Forthcoming tax reforms
The OECD/ G20 created an inclusive framework on base erosion and profit sharing (BEPS), of 137 countries and jurisdictions, that aims to reform international tax rules to ensure multinational organisations pay a fair share of tax wherever they operate. With BEPS practices costing countries $100-240 billion (£75-£181bn) in lost revenue annually, the framework aims to tackle tax avoidance, improve the coherence of international tax rules, ensure a more transparent tax environment, and address the tax challenges arising from the digitalisation of the economy.
The European Parliament also voted to implement public country-by-country reporting (CbCR) across the EU. This requires multinational enterprises (MNEs), with group revenue of more than €750 million (£610 million), to disclose the amount of corporate tax they pay in EU countries. MNEs will need to be complying with the first provisions of the directive by mid-2024, representing a significant overall in operations. And in the US, the “Build Back Better” framework will impose a 15% minimum tax on the corporate profits of large corporations (those with over $1 billion [£756million] in profits).
As President Joe Biden says, “paying what is owed” and “putting an end to the race to the bottom”, means that businesses will have to review their entire value chain in light of global tax reforms. Moving to lower tax jurisdictions won’t be an option for many businesses, requiring a complete overhaul of operations.
ESG implications
As the march of Environmental, Social and Governance (ESG) continues, organisations need to balance tax reforms alongside these practices. The ramifications of COP26 means that many organisations will need to re-assess its transfer pricing (TP), as increases in carbon and plastic taxes – plus duties on air travel and use of landfill – will affect its cost base.
OECD tax reforms are also aimed at the ‘social’ aspect of ESG, ensuring no country is unfairly disadvantaged. Some developing countries can lose out in poor tax environments, due to a higher reliance on corporate income tax meaning they suffer from BEPS disproportionately.
ESG is an increasingly important, and unavoidable, consideration for businesses. With tax reforms aimed at creating greater transparency, businesses are expected to report on ESG practices, impact, and investment. As a result, ESG and tax professionals are moving out of silos and are working increasingly holistically across organisations to embed changes more effectively.

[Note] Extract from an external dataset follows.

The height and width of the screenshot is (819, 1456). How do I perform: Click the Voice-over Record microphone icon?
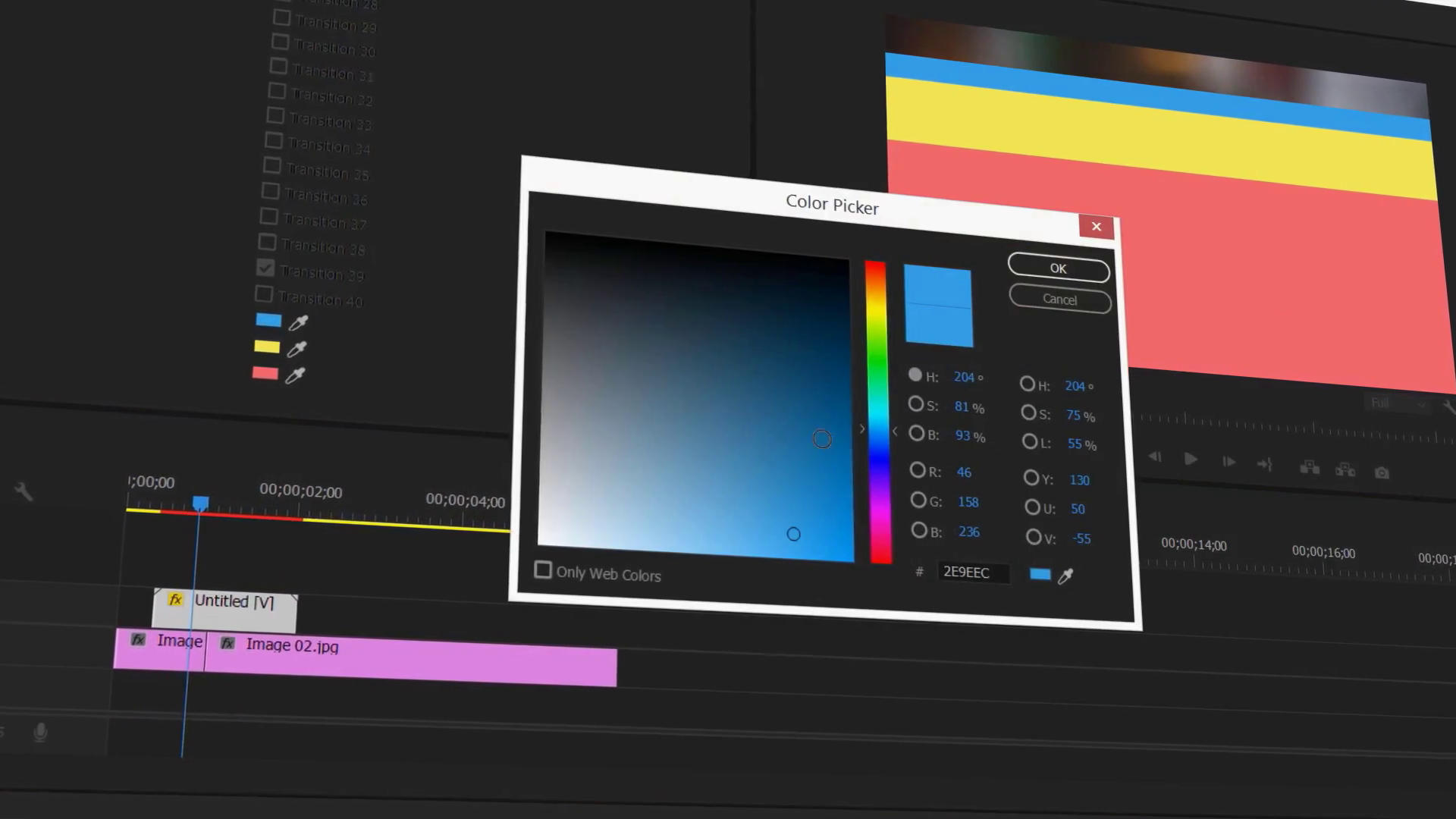[40, 733]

- Supply chain considerations
As Covid-19 and ESG initiatives have exposed weaknesses in supply chains, from over dependency on other countries manufacturing products to environmentally and socially questionable practices, tax reforms will also play a key consideration. Increased scrutiny over TP practices, clamping down on organisations that move profits to areas with low or no tax jurisdictions, means that supply chain transformation requires another area of consideration. Ensuring that supply chains meet tax requirements, support ESG practices, are robust enough to withstand unforeseen circumstances, all whilst chasing profits, is a complex equation for businesses to solve.
- Digitisation
Many organisations are looking to technology to solve the equation, reforming their tax position whilst creating greater oversight of supply chain opportunities and threats. AI can amalgamate differing information across the entire value chain, enabling businesses to make better informed decisions. Projecting how differing tax reforms are likely to impact business, AI can support leaders to effectively deal with complexity, keep up with changes, mitigate risk, and create value.
Ultimately though, businesses need quality tax, supply chain and technologically savvy professionals to guide them through the process. Professionals are understandably in high demand as a result, with skills shortages in this area being felt globally.
For businesses to survive and thrive during volatile times, they need the right talent and technology on board to guide them through tax reforms, creating greater transparency and predictability in the process. Many organisations are also seeing this an opportunity to overhaul supply chain and ESG practices too, ensuring they are future proofed for trading and acting with greater accountability. Preparing for forthcoming tax reforms now, factoring in the entire value chain, is giving businesses the competitive edge – being on the front foot for when changes are implemented.